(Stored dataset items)
◆ ◆ ◆ ◆ ◆

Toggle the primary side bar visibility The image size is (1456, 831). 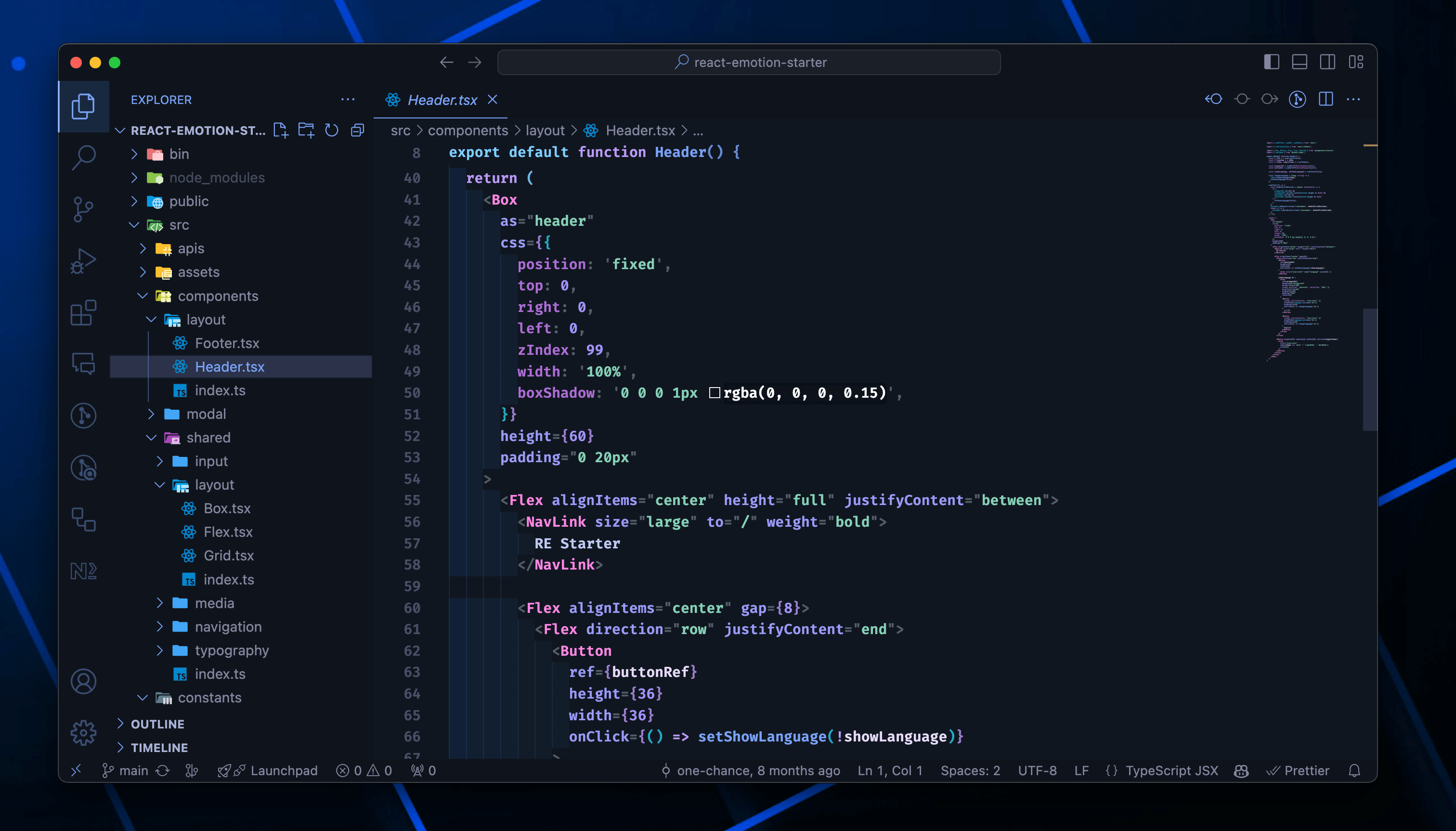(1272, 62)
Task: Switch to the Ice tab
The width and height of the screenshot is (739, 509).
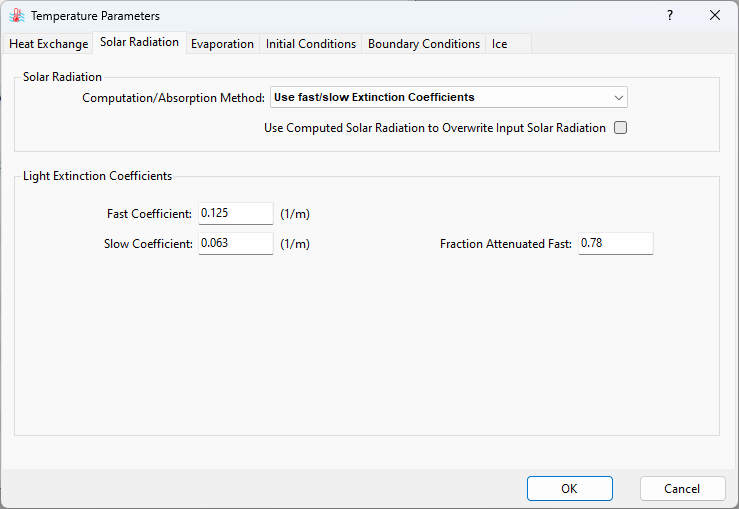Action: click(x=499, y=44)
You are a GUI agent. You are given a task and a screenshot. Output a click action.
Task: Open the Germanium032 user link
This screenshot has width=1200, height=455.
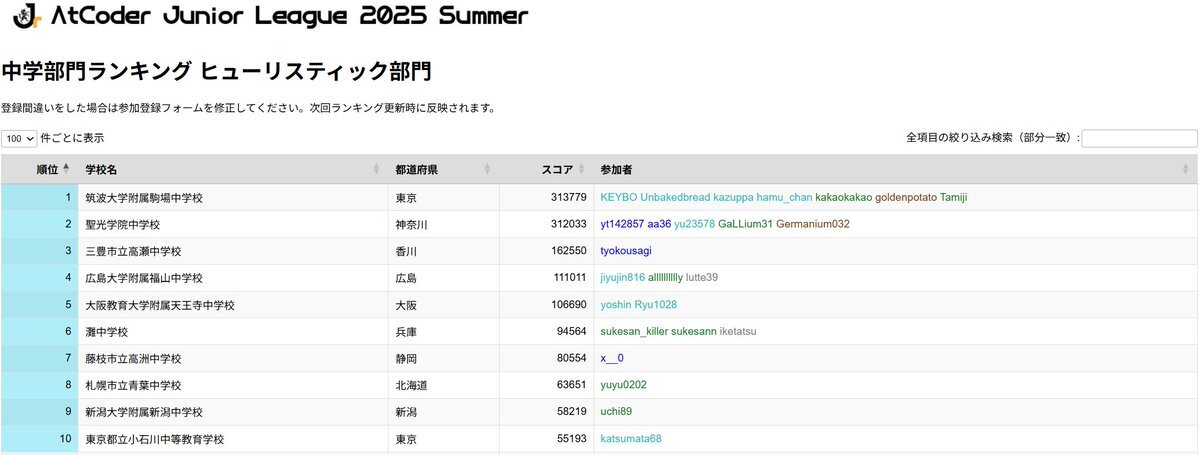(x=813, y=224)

◆ ◆ ◆ ◆ ◆

__Instructions for the task__.
Please arrange the entries as a Markdown table with the columns Row and Line. Begin with the line containing "Task: Switch to the Ice tab" and continue through the end of the entries, skipping blank lines and leaving out the pictures.

__Task solution__.
| Row | Line |
|---|---|
| 1 | Task: Switch to the Ice tab |
| 2 | The width and height of the screenshot is (739, 509). |
| 3 | Action: click(x=499, y=44) |
| 4 | You are a GUI agent. You are given a task and a screenshot. Output a click action. |
| 5 | Task: Open the Germanium032 user link |
| 6 | This screenshot has width=1200, height=455. |
| 7 | (x=813, y=224) |